* **What the task asks**
Give back all of the data exactly, with every picture omitted.

* **The data**
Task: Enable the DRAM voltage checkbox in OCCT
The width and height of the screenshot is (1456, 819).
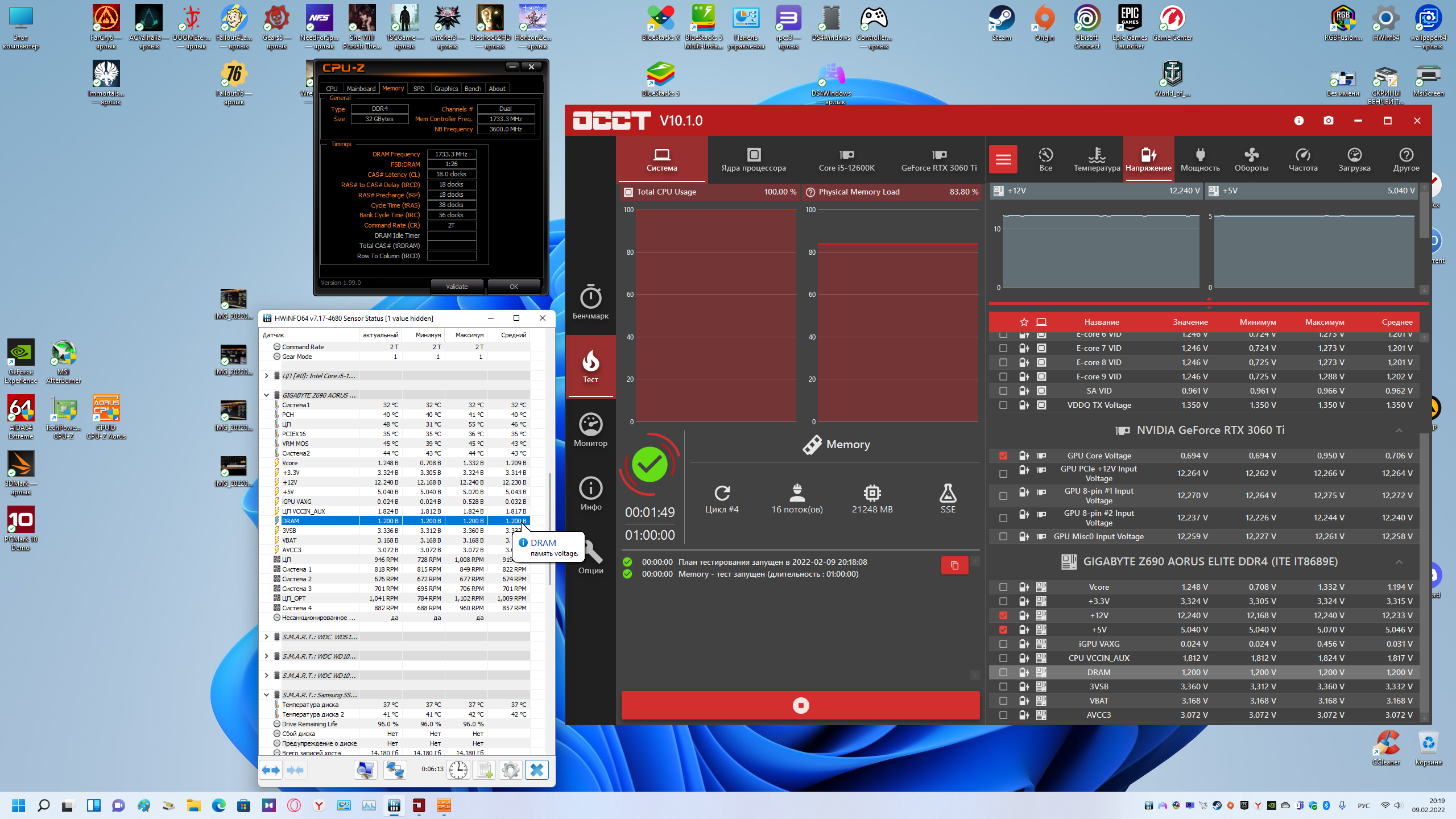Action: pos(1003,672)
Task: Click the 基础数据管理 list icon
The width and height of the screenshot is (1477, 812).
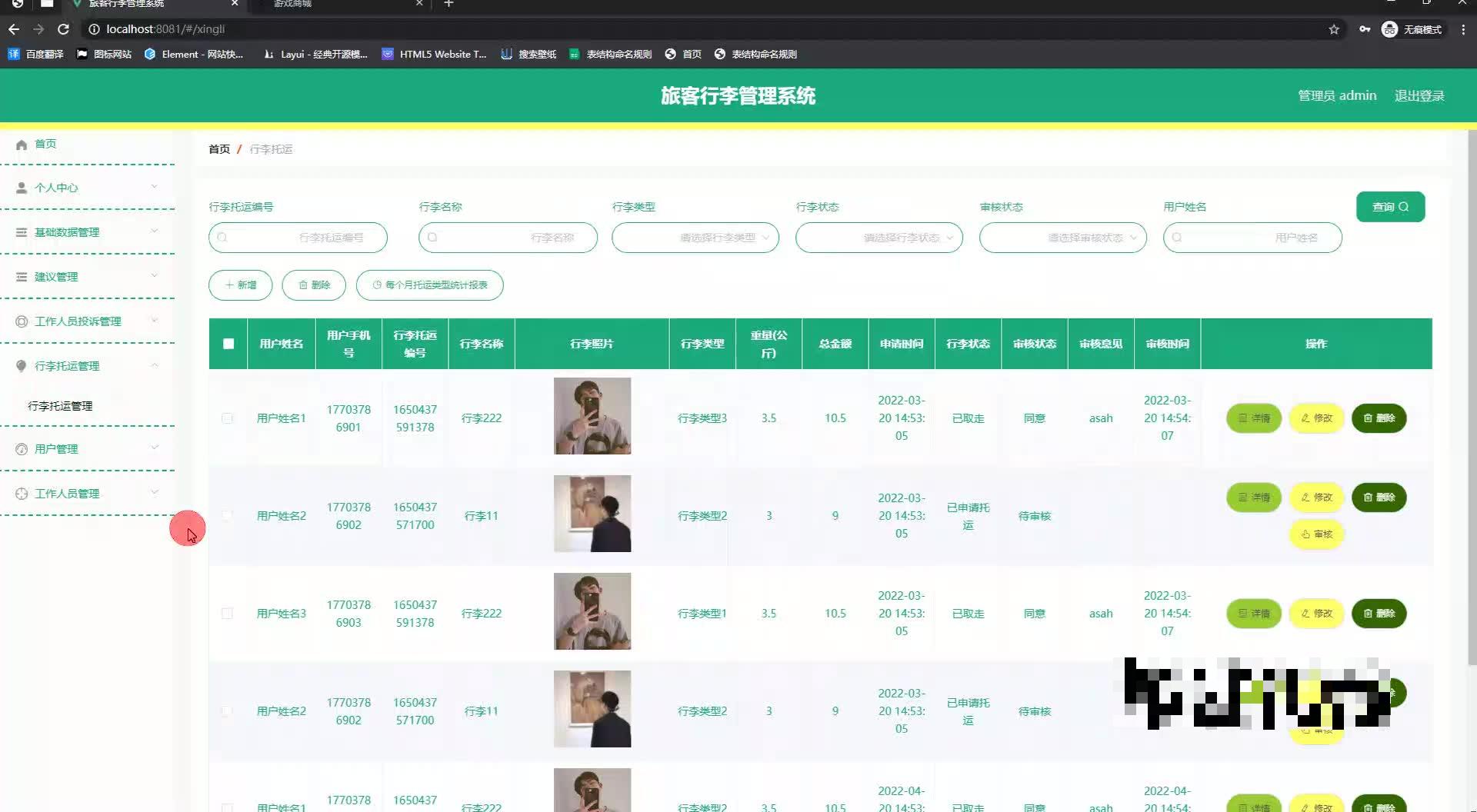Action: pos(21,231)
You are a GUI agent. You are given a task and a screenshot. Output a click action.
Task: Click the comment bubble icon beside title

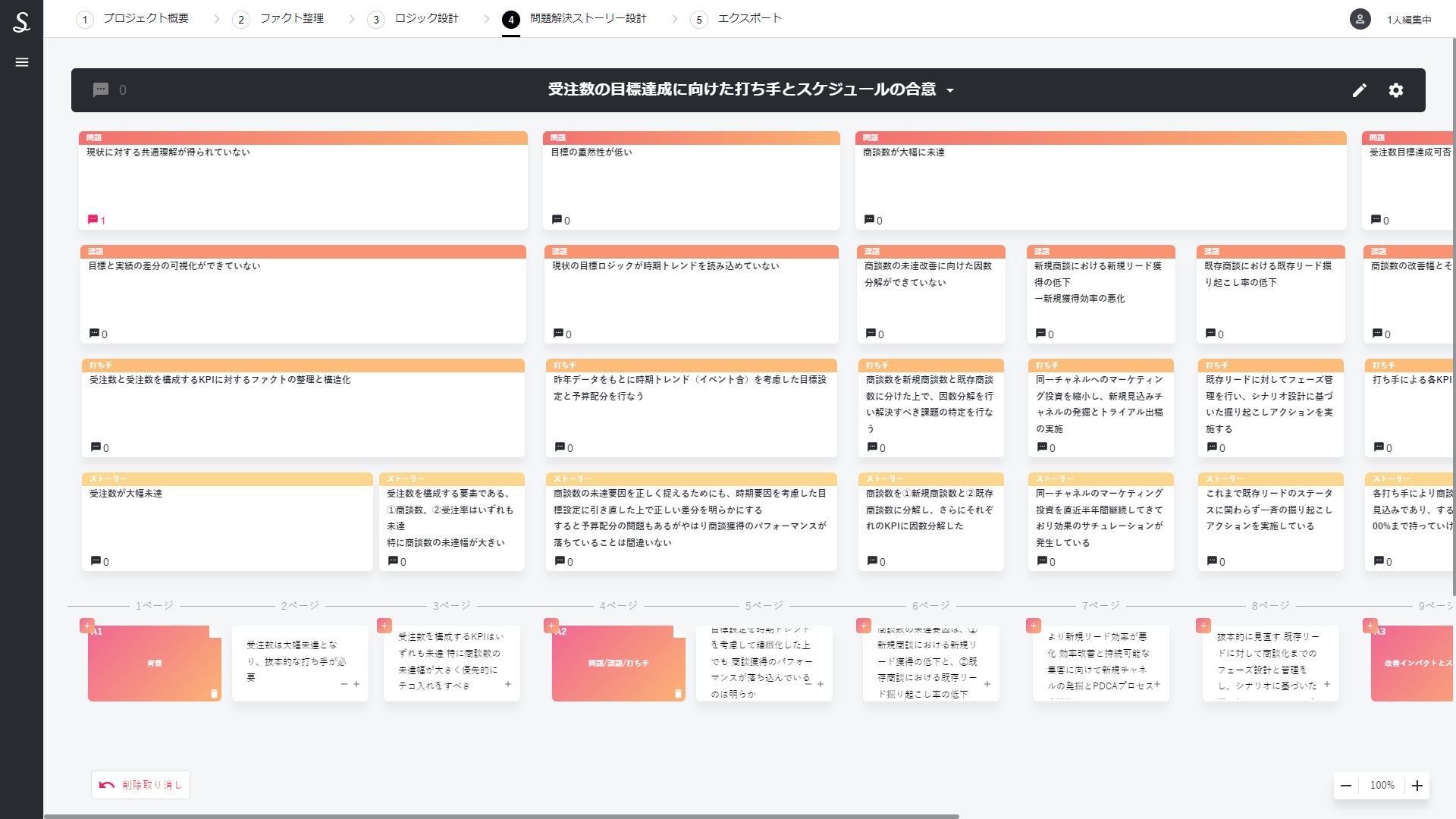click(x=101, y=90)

* **Result of this exercise**
Task: Enable the DRAM voltage checkbox in OCCT
The width and height of the screenshot is (1456, 819).
Action: pos(1003,672)
Task: Click the 基础数据管理 list icon
The width and height of the screenshot is (1477, 812).
Action: pos(21,231)
You are a GUI agent. You are given a task and a screenshot. Output a click action.
Task: Click the comment bubble icon beside title

click(x=101, y=90)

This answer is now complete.